Instruction – Please switch every "column header" in the listing below to "column heading" and reproduce the lines with nothing else altered.

Excerpted data –
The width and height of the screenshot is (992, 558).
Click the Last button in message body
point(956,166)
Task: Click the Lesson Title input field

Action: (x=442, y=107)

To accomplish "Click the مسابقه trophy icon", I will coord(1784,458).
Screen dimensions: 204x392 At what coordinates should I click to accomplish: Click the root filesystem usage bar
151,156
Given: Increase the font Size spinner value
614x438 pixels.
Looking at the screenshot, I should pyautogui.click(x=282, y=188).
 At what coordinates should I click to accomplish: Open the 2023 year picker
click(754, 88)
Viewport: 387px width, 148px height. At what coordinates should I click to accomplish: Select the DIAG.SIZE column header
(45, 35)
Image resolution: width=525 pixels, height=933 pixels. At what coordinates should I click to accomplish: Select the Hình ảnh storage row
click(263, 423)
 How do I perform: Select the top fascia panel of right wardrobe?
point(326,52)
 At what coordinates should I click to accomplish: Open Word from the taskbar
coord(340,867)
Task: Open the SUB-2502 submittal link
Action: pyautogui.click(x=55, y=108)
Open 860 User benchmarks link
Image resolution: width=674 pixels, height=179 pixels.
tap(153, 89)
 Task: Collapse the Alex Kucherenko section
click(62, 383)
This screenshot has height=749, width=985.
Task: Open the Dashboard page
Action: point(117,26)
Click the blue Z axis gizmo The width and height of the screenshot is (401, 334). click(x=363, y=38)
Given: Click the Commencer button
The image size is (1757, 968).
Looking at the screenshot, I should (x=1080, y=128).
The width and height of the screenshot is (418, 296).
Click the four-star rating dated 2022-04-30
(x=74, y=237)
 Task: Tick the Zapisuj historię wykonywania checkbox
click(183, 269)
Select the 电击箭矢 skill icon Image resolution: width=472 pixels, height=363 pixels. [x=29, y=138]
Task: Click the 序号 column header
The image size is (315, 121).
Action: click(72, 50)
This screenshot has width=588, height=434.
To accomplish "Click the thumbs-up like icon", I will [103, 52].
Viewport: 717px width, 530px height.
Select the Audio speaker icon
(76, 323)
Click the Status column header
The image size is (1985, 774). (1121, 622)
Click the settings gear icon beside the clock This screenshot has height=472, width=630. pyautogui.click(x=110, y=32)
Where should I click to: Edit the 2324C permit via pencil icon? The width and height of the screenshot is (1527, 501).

In response –
The width and height of the screenshot is (992, 558).
Click the Last button in message body
point(956,166)
Task: Click the Lesson Title input field

Action: (x=442, y=107)

To accomplish "Click the مسابقه trophy icon", I will coord(1784,458).
Screen dimensions: 204x392 At what coordinates should I click to accomplish: Click the root filesystem usage bar
151,156
Given: Increase the font Size spinner value
614x438 pixels.
Looking at the screenshot, I should pyautogui.click(x=282, y=188).
 At what coordinates should I click to accomplish: Open the 2023 year picker
click(754, 88)
Viewport: 387px width, 148px height. At what coordinates should I click to accomplish: Select the DIAG.SIZE column heading
(45, 35)
Image resolution: width=525 pixels, height=933 pixels. At what coordinates should I click to accomplish: Select the Hình ảnh storage row
click(263, 423)
 How do I perform: Select the top fascia panel of right wardrobe?
point(326,52)
 At what coordinates should I click to accomplish: Open Word from the taskbar
coord(340,867)
Task: Open the SUB-2502 submittal link
Action: pyautogui.click(x=55, y=108)
Open 860 User benchmarks link
Image resolution: width=674 pixels, height=179 pixels.
tap(153, 89)
 Task: Collapse the Alex Kucherenko section
click(62, 383)
This screenshot has height=749, width=985.
Task: Open the Dashboard page
Action: point(117,26)
Click the blue Z axis gizmo The width and height of the screenshot is (401, 334). click(x=363, y=38)
Given: Click the Commencer button
The image size is (1757, 968).
Looking at the screenshot, I should (x=1080, y=128).
The width and height of the screenshot is (418, 296).
Click the four-star rating dated 2022-04-30
(x=74, y=237)
 Task: Tick the Zapisuj historię wykonywania checkbox
click(183, 269)
Select the 电击箭矢 skill icon Image resolution: width=472 pixels, height=363 pixels. [x=29, y=138]
Task: Click the 序号 column heading
The image size is (315, 121).
Action: click(72, 50)
This screenshot has width=588, height=434.
To accomplish "Click the thumbs-up like icon", I will [103, 52].
Viewport: 717px width, 530px height.
Select the Audio speaker icon
(76, 323)
Click the Status column heading
The image size is (1985, 774). (1121, 622)
Click the settings gear icon beside the clock This screenshot has height=472, width=630. pyautogui.click(x=110, y=32)
Where should I click to: Edit the 2324C permit via pencil icon? The width and height of the screenshot is (1527, 501).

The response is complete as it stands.